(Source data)
********************
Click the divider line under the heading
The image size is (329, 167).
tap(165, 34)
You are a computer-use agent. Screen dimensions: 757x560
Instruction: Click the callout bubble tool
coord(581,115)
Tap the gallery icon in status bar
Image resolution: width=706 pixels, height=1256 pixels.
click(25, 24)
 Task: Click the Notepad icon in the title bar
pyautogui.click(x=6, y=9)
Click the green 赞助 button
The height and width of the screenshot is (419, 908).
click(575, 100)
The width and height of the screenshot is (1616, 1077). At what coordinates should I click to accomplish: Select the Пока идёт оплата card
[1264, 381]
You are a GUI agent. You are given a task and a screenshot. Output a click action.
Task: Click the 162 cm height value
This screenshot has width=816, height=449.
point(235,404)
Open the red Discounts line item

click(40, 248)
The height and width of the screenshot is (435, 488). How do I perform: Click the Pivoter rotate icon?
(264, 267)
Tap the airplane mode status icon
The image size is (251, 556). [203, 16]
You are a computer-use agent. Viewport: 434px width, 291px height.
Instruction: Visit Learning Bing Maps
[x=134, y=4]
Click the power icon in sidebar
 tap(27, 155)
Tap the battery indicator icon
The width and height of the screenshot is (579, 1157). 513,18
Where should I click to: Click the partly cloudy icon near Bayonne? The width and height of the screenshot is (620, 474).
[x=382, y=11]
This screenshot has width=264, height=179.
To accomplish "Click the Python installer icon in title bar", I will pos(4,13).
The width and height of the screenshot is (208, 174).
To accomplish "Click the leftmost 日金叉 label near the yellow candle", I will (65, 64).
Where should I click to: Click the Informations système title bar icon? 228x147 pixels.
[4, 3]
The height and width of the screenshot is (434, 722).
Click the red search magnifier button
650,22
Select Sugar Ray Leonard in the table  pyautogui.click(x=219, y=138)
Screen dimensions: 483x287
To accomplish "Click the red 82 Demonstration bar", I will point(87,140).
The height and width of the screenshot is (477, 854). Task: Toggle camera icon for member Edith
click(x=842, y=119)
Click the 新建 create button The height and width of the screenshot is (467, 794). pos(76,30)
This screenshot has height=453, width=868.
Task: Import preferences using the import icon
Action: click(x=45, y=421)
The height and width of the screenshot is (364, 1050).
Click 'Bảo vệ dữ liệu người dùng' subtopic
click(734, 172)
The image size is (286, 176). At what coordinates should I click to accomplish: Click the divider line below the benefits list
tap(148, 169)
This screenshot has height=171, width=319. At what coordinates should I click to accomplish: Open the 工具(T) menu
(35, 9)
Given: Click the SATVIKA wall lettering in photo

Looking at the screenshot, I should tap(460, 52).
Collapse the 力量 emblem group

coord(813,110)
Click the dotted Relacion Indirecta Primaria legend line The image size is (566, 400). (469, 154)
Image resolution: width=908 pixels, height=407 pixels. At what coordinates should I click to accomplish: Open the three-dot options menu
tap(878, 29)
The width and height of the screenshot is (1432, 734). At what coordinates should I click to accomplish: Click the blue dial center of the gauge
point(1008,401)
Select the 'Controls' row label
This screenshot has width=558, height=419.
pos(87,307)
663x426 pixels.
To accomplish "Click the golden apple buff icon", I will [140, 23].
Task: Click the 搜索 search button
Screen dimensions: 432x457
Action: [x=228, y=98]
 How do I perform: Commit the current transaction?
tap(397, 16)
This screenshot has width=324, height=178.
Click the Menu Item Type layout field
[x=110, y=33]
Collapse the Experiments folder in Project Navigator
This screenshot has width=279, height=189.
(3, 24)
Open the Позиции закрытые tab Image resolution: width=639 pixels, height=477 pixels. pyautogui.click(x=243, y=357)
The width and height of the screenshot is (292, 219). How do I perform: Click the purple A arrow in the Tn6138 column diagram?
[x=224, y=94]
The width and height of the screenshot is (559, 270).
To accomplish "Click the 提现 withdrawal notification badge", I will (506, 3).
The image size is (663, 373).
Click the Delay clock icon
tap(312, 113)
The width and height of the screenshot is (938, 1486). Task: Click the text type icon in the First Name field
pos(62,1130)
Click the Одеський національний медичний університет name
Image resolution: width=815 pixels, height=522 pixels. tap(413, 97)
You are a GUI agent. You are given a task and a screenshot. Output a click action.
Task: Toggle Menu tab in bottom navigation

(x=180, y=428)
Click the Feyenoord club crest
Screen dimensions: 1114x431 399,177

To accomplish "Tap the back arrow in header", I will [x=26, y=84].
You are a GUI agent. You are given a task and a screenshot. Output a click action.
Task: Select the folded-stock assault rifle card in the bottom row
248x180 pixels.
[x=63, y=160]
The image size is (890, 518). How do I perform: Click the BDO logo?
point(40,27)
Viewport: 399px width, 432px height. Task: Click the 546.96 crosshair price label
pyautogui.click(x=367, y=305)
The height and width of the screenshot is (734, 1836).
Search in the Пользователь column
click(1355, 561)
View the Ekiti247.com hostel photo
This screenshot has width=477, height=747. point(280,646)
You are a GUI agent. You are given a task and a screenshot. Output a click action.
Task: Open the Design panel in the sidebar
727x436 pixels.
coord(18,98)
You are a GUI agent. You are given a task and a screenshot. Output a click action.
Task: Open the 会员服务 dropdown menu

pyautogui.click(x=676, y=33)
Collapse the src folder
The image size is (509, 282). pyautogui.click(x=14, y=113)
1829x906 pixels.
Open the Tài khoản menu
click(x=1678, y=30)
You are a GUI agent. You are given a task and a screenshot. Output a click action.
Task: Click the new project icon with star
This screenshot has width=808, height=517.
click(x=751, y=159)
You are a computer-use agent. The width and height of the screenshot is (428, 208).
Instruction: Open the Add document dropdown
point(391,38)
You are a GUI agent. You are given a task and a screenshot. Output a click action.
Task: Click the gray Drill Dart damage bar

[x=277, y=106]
********************
* DESCRIPTION OF THE TASK:
Using the records above, filter out every line that lacks the string "computer" and copy the rest.

* ANSWER FOR THE TASK:
You are a computer-use agent. Screen dimensions: 757x560
You are a computer-use agent. Viewport: 434px width, 291px height.
You are a computer-use agent. The width and height of the screenshot is (428, 208).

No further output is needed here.